Ziel der Maßnahme ist die energetische Sanierung der bestehenden Anlagentechnik im Bereich der Heizungs-, Lüftungs-, Schwimmbad- und Elektroinstallation. Damit wird eine deutliche Energie- und CO²-Einsparung erzielt. Im Zuge der Maßnahme wird zudem eine PV-Anlage ausschließlich zur Eigenstromnutzung auf Dachflächen errichtet.
Um sicherzustellen, dass der gesamte erzeugte Strom aus der neuen PV-Anlage auch innerhalb des Objekts zum Einsatz kommt und nicht in das öffentliche Netz eingespeist wird, muss die hauseigene Niederspannungsanlage aus den 1970er Jahren komplett ersetzt und den neuen Anforderung angepasst werden, um alle Gebäudebereiche anzusteuern und ein erforderliches Verbrauchscontrolling zu implementieren. Dabei wird auch die Regelungstechnik der vorhandenen Gas-BHKWs so angeapsst, dass die Erzeugungsleistung der PV-Anlage als Führungsgröße zur Regelung der BHKWs dient und die darüber hinaus erforderliche thermische Energie vom vorhandenen Biomasse-Heizwerk aus dem vorhandenen Nahwärmenetz angefordert wird.
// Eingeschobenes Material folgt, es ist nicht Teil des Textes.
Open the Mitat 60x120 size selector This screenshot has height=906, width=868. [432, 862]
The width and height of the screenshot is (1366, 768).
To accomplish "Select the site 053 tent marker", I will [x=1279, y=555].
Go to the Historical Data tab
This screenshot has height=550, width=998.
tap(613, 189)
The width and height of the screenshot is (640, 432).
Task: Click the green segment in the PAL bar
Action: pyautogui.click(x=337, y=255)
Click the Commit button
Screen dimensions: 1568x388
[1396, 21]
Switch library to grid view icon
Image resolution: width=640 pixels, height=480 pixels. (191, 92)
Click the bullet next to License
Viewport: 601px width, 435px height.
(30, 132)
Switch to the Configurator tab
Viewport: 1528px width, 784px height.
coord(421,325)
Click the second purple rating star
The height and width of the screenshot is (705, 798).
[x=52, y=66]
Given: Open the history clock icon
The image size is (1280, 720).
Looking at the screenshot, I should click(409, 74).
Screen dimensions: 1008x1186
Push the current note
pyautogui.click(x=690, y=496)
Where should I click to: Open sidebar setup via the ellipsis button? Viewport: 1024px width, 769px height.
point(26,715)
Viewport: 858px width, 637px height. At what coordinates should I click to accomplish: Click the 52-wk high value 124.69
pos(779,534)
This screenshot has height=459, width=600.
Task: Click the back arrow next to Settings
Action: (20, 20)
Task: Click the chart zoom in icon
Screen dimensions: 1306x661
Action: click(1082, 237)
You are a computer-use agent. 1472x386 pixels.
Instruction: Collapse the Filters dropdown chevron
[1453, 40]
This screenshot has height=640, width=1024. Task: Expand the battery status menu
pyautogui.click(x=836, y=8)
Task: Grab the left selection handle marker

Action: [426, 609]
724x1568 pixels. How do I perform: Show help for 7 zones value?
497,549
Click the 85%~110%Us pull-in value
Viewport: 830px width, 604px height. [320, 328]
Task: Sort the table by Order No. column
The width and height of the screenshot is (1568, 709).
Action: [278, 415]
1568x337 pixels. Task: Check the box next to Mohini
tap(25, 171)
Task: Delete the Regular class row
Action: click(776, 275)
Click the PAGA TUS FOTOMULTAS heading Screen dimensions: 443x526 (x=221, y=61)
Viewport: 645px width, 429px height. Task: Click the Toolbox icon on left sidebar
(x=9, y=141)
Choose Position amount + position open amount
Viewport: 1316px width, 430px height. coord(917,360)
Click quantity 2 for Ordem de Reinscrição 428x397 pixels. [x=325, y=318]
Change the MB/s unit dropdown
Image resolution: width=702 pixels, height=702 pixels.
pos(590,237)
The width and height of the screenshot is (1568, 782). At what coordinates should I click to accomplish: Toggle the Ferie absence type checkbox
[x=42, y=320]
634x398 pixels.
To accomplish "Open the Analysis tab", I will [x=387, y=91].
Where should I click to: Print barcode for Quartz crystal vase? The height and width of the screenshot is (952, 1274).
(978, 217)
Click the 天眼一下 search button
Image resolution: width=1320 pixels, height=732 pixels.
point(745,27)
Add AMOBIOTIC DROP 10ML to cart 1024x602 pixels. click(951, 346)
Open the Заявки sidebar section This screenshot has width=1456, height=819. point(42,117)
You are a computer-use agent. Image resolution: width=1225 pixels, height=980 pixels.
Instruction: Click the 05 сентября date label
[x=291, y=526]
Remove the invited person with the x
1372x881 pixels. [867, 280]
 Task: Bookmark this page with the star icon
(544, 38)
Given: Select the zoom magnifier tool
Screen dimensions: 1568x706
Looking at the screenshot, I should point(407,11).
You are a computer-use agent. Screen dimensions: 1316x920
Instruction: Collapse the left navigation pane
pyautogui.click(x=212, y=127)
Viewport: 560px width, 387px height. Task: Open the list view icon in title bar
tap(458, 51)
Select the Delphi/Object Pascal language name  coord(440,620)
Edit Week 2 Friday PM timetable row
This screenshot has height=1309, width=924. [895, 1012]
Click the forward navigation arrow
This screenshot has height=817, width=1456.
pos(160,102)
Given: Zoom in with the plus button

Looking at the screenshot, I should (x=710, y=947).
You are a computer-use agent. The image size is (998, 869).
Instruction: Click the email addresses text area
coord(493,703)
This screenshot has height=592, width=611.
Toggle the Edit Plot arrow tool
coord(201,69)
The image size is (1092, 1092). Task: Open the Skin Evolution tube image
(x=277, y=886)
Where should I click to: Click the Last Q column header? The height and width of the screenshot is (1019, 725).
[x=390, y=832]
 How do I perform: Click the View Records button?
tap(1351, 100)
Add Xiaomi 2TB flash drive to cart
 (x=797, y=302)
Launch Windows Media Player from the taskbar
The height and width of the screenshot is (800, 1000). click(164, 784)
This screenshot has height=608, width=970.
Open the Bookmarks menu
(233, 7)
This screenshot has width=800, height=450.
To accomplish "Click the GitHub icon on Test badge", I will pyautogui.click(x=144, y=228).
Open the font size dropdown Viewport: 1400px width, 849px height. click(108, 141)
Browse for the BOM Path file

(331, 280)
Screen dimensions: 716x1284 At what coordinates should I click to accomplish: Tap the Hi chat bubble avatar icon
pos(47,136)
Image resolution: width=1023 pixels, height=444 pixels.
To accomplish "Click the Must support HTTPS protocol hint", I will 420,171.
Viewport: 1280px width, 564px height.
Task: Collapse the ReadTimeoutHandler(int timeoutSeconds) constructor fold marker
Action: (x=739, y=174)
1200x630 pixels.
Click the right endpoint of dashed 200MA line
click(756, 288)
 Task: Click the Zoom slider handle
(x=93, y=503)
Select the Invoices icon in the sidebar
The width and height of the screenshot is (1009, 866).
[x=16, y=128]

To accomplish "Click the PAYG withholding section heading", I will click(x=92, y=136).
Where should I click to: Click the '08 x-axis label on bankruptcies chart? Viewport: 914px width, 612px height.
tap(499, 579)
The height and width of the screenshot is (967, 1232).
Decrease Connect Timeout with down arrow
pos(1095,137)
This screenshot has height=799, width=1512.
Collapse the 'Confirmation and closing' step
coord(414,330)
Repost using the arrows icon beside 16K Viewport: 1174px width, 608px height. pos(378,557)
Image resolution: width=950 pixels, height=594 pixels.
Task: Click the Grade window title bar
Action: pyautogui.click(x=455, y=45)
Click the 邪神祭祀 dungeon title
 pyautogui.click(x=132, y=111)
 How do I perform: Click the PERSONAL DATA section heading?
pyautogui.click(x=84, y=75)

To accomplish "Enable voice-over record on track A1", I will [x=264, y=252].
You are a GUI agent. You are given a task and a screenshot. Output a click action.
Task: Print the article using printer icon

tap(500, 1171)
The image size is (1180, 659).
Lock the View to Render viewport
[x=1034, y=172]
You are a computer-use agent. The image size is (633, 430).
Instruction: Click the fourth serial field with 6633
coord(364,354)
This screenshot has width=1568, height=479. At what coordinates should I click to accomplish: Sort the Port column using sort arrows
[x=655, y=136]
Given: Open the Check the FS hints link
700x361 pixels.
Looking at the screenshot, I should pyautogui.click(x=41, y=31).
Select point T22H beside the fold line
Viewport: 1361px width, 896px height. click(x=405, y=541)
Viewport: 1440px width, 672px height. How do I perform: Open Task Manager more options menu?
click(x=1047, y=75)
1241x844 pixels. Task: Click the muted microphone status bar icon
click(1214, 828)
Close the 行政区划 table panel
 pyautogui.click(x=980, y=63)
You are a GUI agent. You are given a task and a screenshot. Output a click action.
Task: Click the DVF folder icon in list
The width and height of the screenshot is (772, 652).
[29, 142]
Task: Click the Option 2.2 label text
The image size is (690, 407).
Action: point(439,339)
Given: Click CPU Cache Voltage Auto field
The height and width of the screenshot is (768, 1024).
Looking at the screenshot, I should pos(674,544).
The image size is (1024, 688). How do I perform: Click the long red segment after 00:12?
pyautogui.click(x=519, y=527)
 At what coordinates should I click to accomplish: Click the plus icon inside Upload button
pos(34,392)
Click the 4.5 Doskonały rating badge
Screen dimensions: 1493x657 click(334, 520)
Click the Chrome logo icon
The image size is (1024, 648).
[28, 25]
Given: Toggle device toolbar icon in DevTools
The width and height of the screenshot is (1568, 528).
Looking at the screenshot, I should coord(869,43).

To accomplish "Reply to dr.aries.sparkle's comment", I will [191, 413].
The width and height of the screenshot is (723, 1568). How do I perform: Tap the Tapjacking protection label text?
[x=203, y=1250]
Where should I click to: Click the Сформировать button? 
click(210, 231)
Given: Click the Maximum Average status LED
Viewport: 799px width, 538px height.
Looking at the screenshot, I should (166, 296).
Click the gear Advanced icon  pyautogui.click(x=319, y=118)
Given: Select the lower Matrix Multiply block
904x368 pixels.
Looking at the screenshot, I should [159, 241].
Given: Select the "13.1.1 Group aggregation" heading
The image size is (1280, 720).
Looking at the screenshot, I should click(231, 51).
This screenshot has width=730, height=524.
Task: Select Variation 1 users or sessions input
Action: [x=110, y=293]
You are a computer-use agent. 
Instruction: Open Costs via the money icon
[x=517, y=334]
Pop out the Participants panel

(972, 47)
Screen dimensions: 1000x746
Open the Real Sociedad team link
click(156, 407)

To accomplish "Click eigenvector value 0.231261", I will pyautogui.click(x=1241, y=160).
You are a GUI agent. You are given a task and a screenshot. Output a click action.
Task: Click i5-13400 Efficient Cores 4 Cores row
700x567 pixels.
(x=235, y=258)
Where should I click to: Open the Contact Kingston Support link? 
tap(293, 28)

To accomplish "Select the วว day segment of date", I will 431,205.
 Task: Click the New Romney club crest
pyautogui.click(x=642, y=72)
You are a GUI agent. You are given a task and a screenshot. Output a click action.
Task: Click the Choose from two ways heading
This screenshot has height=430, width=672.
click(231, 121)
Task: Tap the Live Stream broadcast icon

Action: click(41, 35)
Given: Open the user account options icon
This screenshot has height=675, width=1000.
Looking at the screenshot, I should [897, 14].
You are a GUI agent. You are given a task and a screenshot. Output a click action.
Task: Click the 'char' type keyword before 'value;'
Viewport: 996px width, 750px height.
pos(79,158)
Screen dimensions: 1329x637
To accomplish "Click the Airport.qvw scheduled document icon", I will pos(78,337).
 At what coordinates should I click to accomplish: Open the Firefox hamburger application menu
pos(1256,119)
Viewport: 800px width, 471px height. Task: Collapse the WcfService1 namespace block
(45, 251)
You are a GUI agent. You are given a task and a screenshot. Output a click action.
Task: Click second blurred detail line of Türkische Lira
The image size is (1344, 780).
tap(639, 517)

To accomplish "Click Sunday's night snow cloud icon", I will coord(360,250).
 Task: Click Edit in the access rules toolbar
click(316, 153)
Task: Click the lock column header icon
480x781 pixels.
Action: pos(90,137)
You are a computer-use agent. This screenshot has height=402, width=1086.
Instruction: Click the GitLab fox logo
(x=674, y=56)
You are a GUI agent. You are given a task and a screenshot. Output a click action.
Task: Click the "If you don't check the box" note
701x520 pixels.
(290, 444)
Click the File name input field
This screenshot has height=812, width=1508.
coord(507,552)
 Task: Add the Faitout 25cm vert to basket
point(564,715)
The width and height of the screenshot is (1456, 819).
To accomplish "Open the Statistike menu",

Die geplanten Maßnahmen in der ThermeNatur und die verstärkte Nutzung des städtischen Nahwärmenetzes/Biomasse-Heizwerks sind eine Pilotmaßnahme für die mittel- und langfristig von der Stadt Bad Rodach zur Umsetzung angestrebte Nachhaltigkeitsstrategie für das Baugebiet Kurgebiet. Dieses soll auf Basis eines 2018 vom Institut für Energietechnik )IfE an der Techn. Hochschule Amberg-Weiden erstellten Teilenergienutzungsplans sukzessive in ein klimaneutrales Quartier weiterentwickelt werden – mit der ThermeNatur als touristischen und ökologischen Leuchtturm im Gebiet.